第3条 会員では、正会員、家族会員など5つのクラスの会員の定義、会費の決め方、退会の手続き、が決められています。以下、正会員を例にとって、会員になる方法、会員として持てる権利について紹介してゆきます。
会員になる方法は、以前簡単に触れました。入会意思のある人は、3ヶ月の慣れるための期間(familiarization period)を、仮会員という形でクラブに参加します。この後、定例会議で審査し、2/3の賛成で入会となります。
今振り返ると、かなり厳しい審査と思いますが、このシリーズの(3)で紹介したクラブの趣旨を共有しつつ、他のメンバーと協調ができるか、ということが問われていたのだと思います。

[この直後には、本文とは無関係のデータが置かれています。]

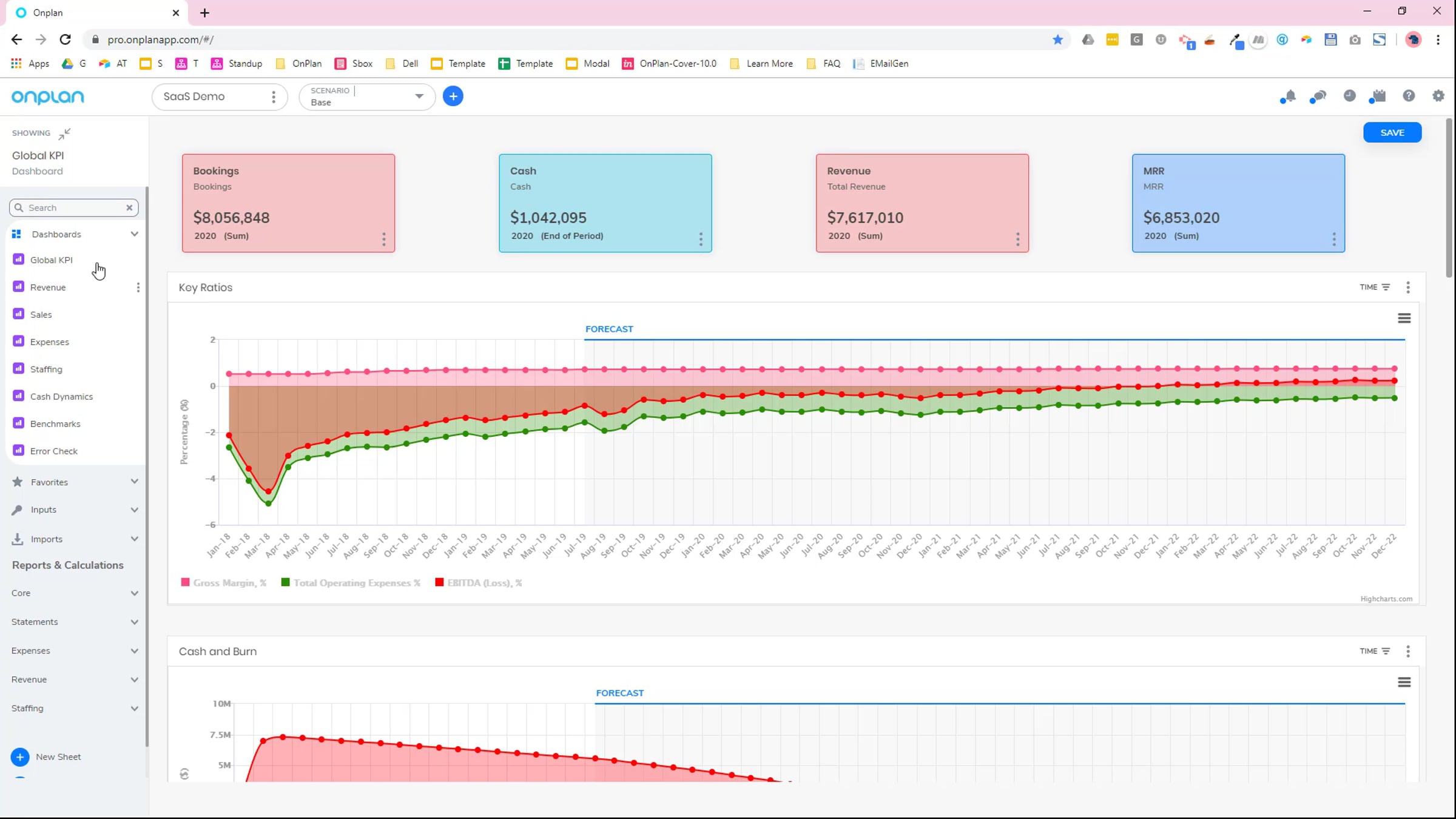Open the Cash Dynamics dashboard
The image size is (1456, 819).
(x=61, y=397)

「協調」という言葉を補足すると、これは「自分の主張を持ちつつ、他人の主張に聞く耳を持ち、尊重する」ということです。このシリーズの(1)のコメントに書いた、
アメリカでは、「個人が対等」ということが強く意識されているので、「好きなように生きたい自分」を実現するには、「好きなように生きたい他人」を意識し、両者の折り合いをつける必要があります。

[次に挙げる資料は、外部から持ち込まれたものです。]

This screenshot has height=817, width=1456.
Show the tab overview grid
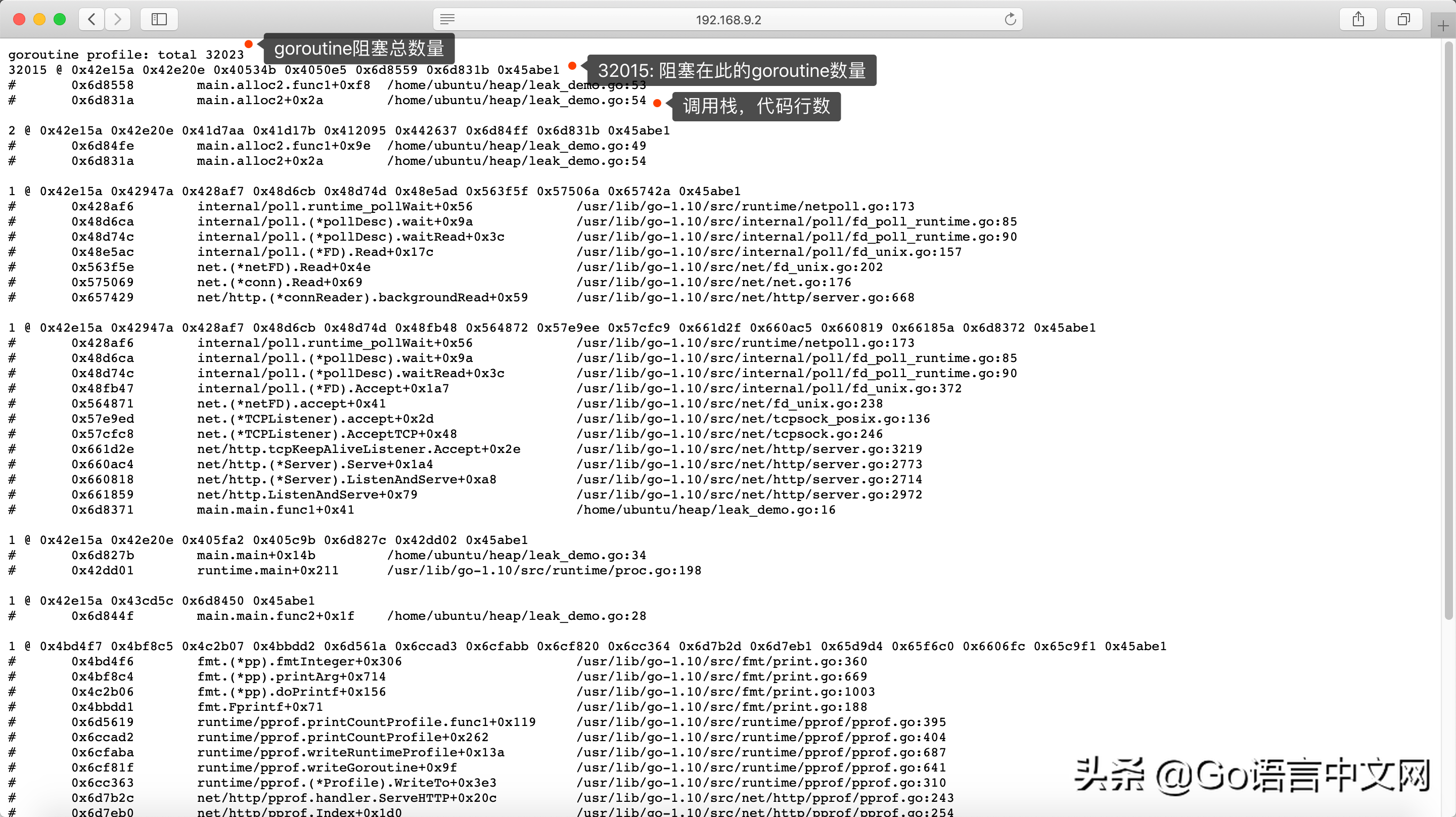coord(1404,19)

ということに相当します。なかなかニュアンスが伝えにくいのですが、日本語で連想する「協調」は、「同調」に近いと感じているので、一言補足してみました。
正会員の持つ権利として明記されているのは、クラブのレイアウトで運転をする権利、レイアウトの部屋の鍵を受け取る権利、レイアウトの建設を担当する権利、クラブの役員になる権利、などです。他のクラスの会員として持てる権利は、この一部となります。

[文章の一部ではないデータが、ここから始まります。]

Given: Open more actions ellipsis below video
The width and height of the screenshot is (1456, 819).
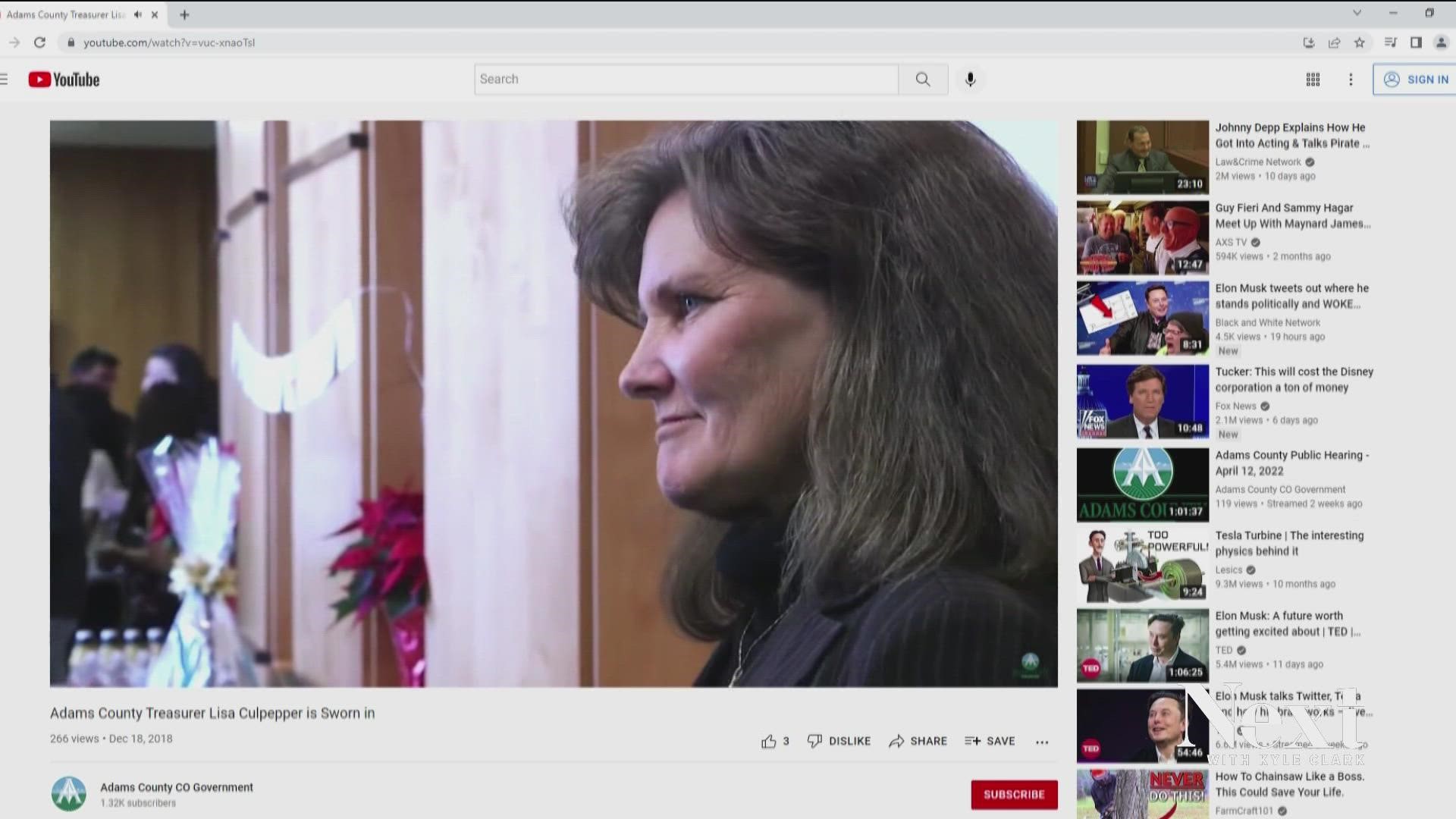Looking at the screenshot, I should [1042, 742].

意外なことに、正会員の権利として一番最初に書かれており、最も重要なものは、上のどれでもありません。「議決に参加する権利(right to vote)」です。これは正会員だけの特権で、他の会員が持つことのできない権利でもあります。
これが何を意味しているかということを考えてみましたが、クラブの方向性を決めるプロセスに参加し、自分の意見を反映することができる、そうして、自分たちのクラブは自分たちが動かしてゆくのだ、という意識と責任感とが持てる、ということだと思います。趣味のクラブとはいえ、運営してゆく中では、いろいろな課題が出てきます。それに対処するために、メンバーのひとりひとりが知恵を結集し、議論を尽くし、一番良い決断を下すというための権利だと思います。
こう考えると、right to voteというのは、単に多数決のときに賛成か反対かの票を投じるという権利だけではなく、それに至る議論のプロセスに参加できるという意味を含んだ、広い意味ととらえるべきなのでしょう。